(Records from a pointing dataset)
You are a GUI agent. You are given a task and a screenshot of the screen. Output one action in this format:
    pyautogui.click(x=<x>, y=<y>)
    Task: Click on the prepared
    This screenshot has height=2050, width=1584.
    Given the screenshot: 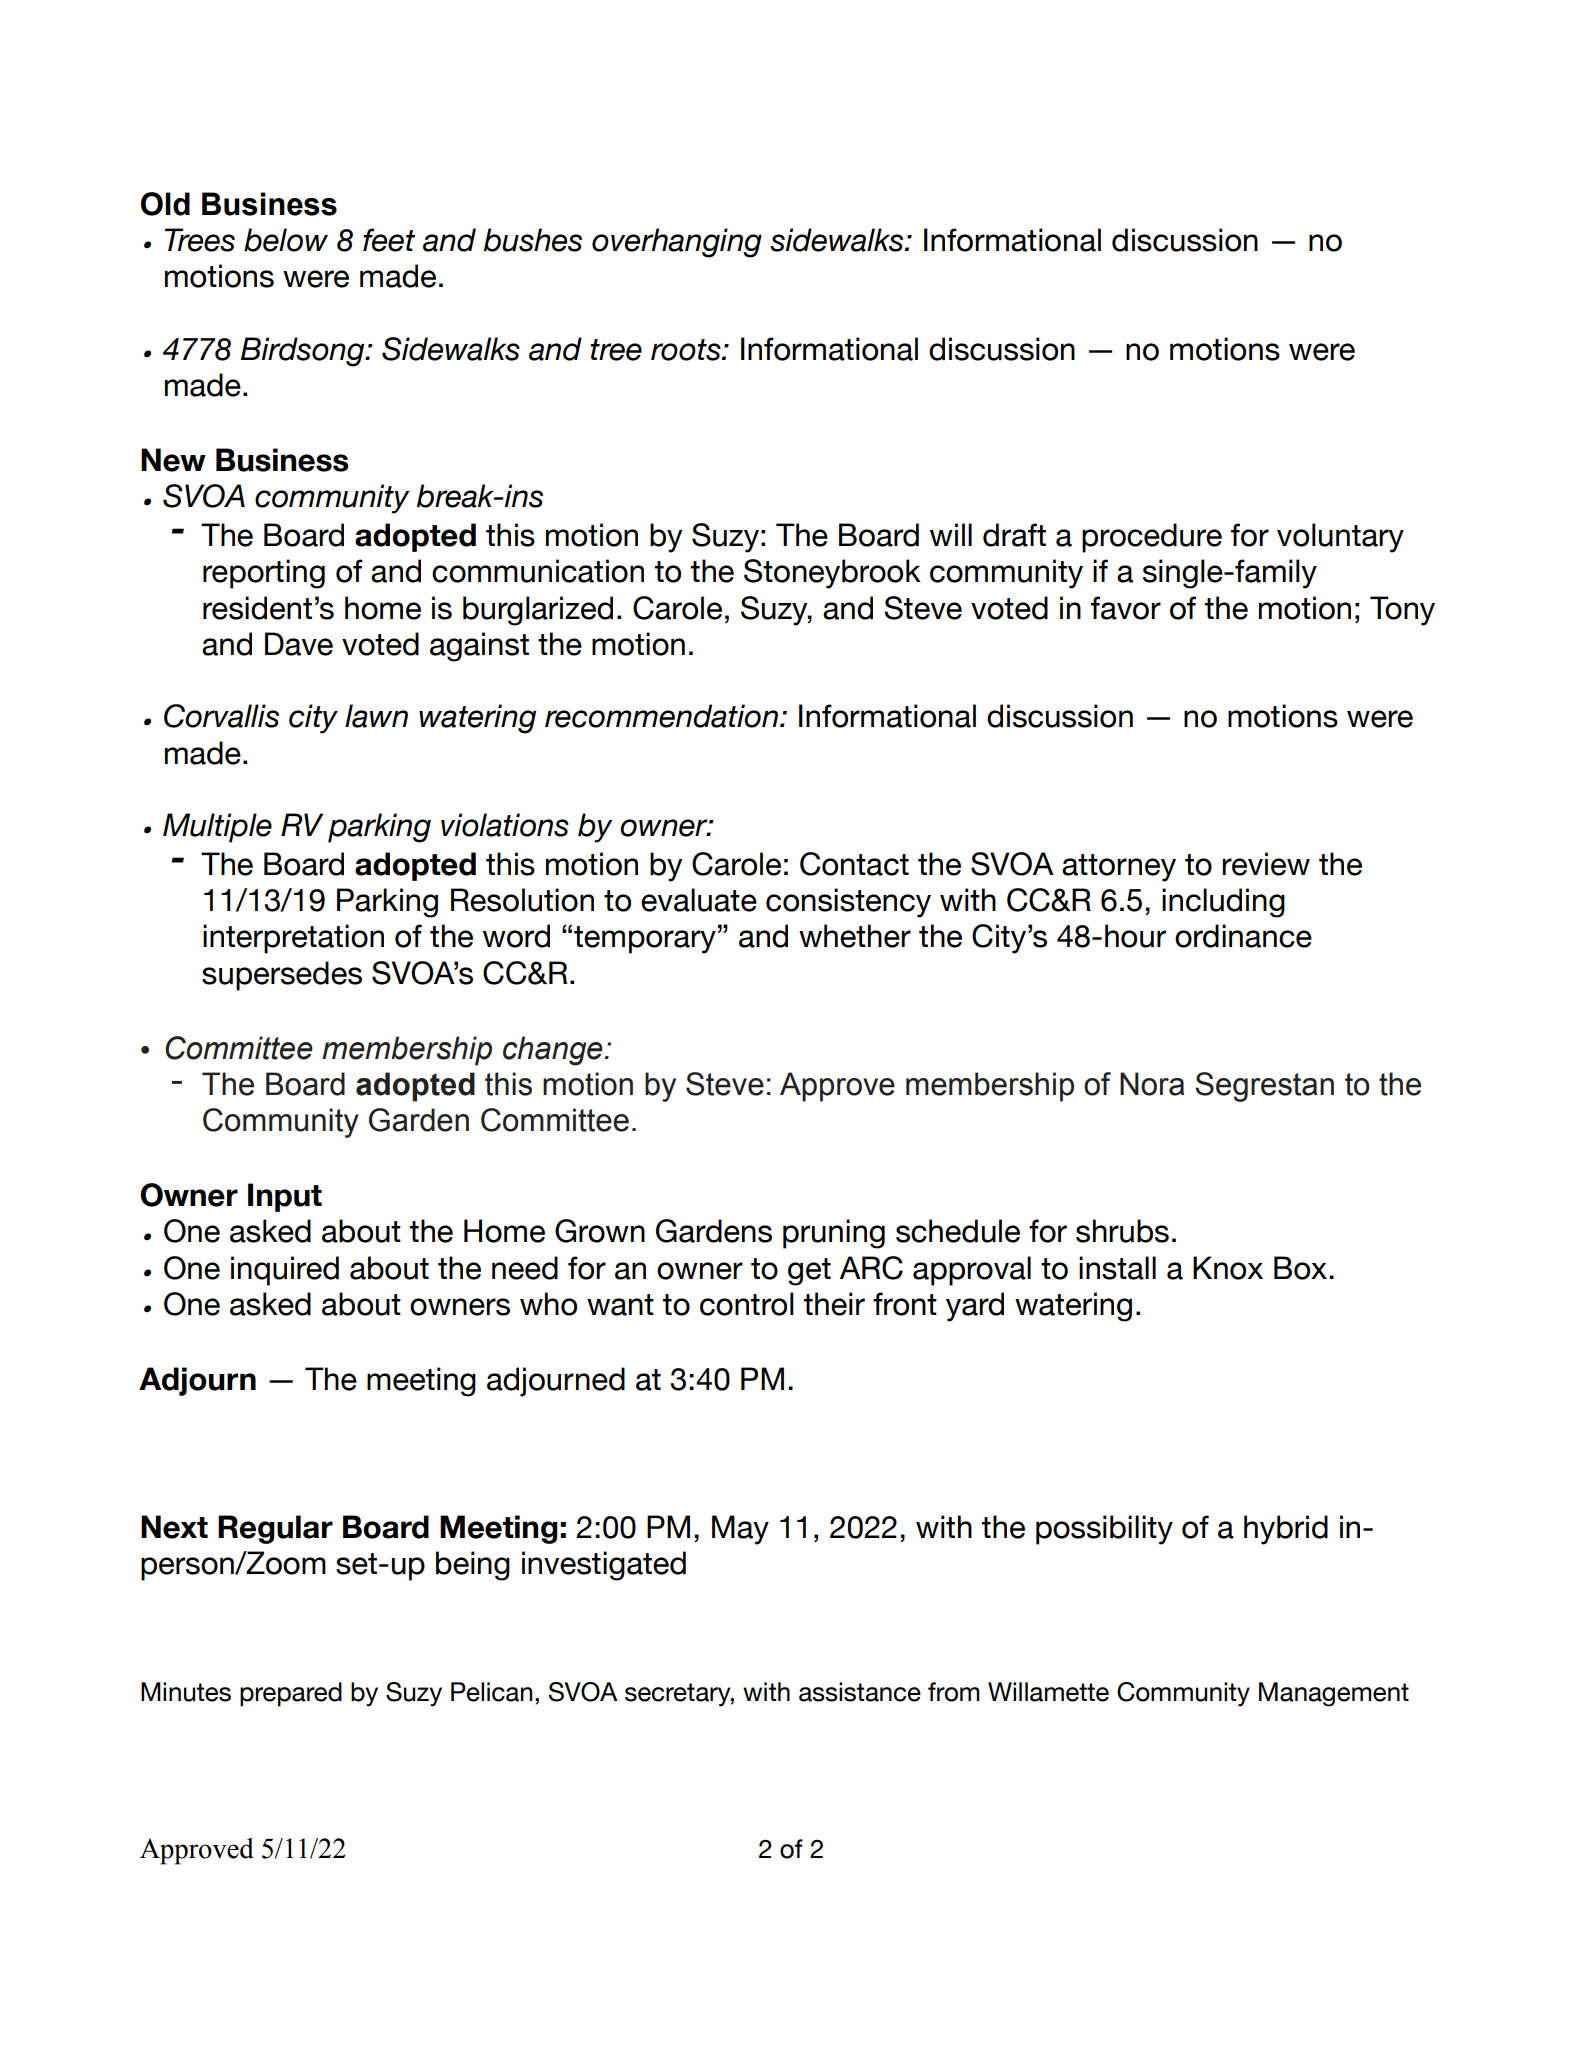 What is the action you would take?
    pyautogui.click(x=291, y=1694)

EXERCISE GOAL — Present the lines from the start of the records up to and including the line with "This screenshot has" as a Markdown table with the columns Row and Record line, skipping any blank lines.

WRITTEN REPLY —
| Row | Record line |
|---|---|
| 1 | You are a GUI agent. You are given a task and a screenshot of the screen. Output one action in this format: |
| 2 |     pyautogui.click(x=<x>, y=<y>) |
| 3 |     Task: Click on the prepared |
| 4 |     This screenshot has height=2050, width=1584. |